Last spring, the world was treated to the ghastly spectacle of Donald Trump and Jair Bolsonaro exchanging soccer jerseys and back slaps in the White House. Practically speaking, their meeting amounted to little more than lunch and a photo opportunity. But it carried a great deal of symbolic weight. It represented the convergence of reactionary political trends in the Americas and around the world, and it reinforced the perception that democracy is retreating before a cohort of strongmen striding the global stage.

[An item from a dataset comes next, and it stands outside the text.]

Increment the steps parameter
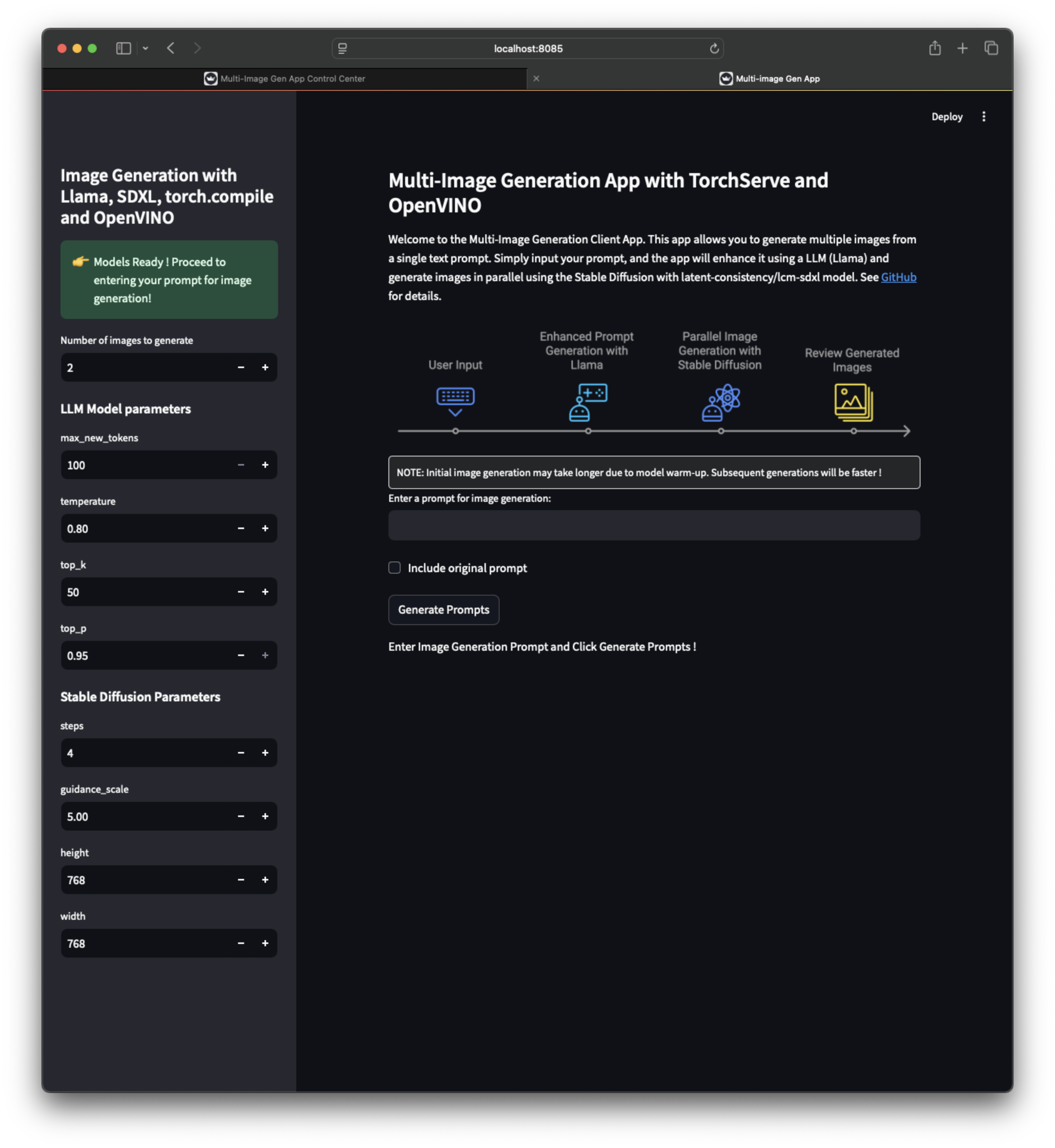The image size is (1055, 1148). (x=265, y=753)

Hand-wringing over the “age of the strongman” has become a staple of mainstream punditry. There is, of course, much to be worried about. In addition to Trump and Bolsonaro, nationalist and authoritarian forces seem to have the upper hand in an alarming number of countries. Xi Jinping has abolished China’s presidential term limits, centralized power, and enshrined “Xi Jinping Thought” in the country’s constitution. Narendra Modi and his aggressive brand of Hindu nationalism won a huge victory in India’s elections earlier this year. In Turkey, Recep Tayyip Erdoğan responded to the recent coup attempt by cracking down on opposition parties and journalists, and his government has effectively suspended democracy in the country’s Kurdish regions. Viktor Orbán continues to consolidate his ultranationalist regime in Hungary; Rodrigo Duterte’s “war on drugs” has killed twenty thousand Filipinos and incited violence against journalists and critics; Abdel Fattah el-Sisi has cleared the way to hold power in Egypt until 2034; Vladimir Putin’s autocratic presidency has no end in sight. While claims of incipient global fascism are overblown, there’s no doubt that this is, as Gramsci’s famous epigram puts it, a time of monsters.

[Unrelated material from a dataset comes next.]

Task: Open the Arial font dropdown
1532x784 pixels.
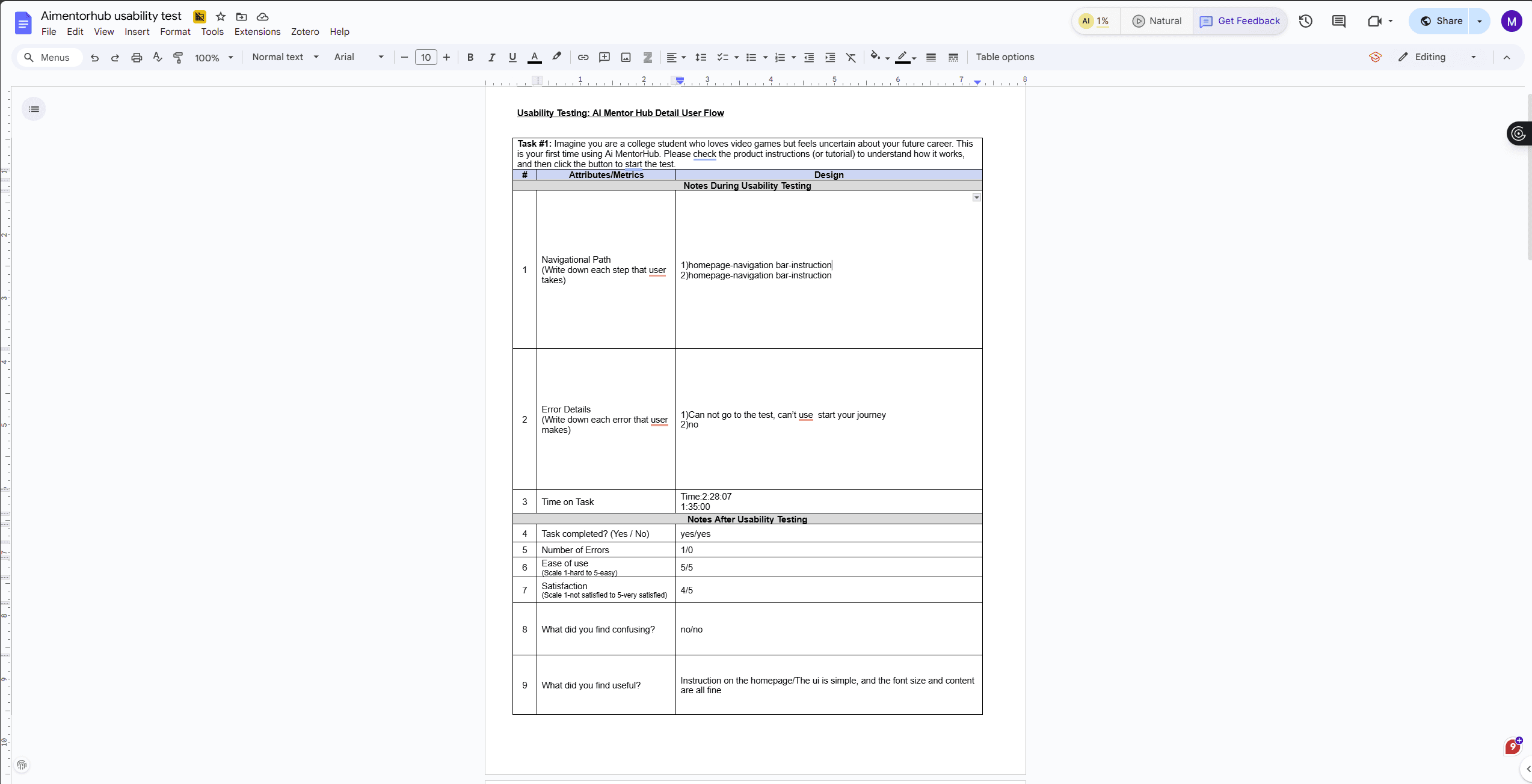Action: point(358,57)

These developments, as well as the broader “populist moment” that spawned them, have made politicians, journalists, and scholars very anxious about the future. They have fueled a cottage industry of think pieces and books dedicated to diagnosing the “democratic recession” that is shaking elite confidence in the durability of Western-style liberal democracy. Indeed, a trip to any bookstore today will greet the visitor with an array of bloodcurdling titles announcing democracy’s impending doom. While anxiety about the durability of democratic government is nothing new, the breadth and depth of pessimism about its prospects marks a sharp contrast with the triumphalism of the post–Cold War years.